▶ **GOAL OF THE EXERCISE**: From the CUDA streams excerpt below, list every header file that the code sample includes.

▶ **TEXT SECTION**:
########################################
Not all library functions have a batch equivalent, in this case using CUDA streams may be appropriate. Each stream can be considered a seperate work queue, allowing kernels from separate streams to be executed concurrently if hardware resources allow. In the code sample below we place each DGEMM operation in it’s own stream, Allowing up to 32 concurrent operations through the use of Hyper-Q. The cuBLAS library provides functionality to create, set, and destroy CUDA streams.

cublas-stream.c

#include <stdio.h>
#include <stdlib.h>
#include "math.h"
#include "cublas_v2.h"

int main(int argc, char* argv[])
########################################
Word and element locating data
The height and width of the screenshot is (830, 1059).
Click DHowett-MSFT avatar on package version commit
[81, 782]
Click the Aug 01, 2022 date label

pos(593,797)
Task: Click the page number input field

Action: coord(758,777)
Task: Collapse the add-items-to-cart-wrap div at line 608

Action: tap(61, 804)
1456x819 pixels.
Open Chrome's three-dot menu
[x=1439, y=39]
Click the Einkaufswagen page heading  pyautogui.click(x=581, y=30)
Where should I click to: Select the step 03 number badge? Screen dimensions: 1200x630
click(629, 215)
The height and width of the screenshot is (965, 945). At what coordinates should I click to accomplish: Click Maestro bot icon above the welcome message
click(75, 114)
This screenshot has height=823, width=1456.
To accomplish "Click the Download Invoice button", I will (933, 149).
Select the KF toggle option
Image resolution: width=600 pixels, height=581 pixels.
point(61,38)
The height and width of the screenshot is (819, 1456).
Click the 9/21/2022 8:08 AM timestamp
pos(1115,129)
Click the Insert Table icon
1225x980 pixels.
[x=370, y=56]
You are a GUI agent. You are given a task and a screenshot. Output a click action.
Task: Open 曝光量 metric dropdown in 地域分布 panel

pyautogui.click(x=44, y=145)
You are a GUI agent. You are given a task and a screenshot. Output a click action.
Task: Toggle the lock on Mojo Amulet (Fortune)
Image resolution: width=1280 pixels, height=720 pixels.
########################################
▶ **ANSWER TO THIS PROBLEM**: stdio.h, stdlib.h, math.h, cublas_v2.h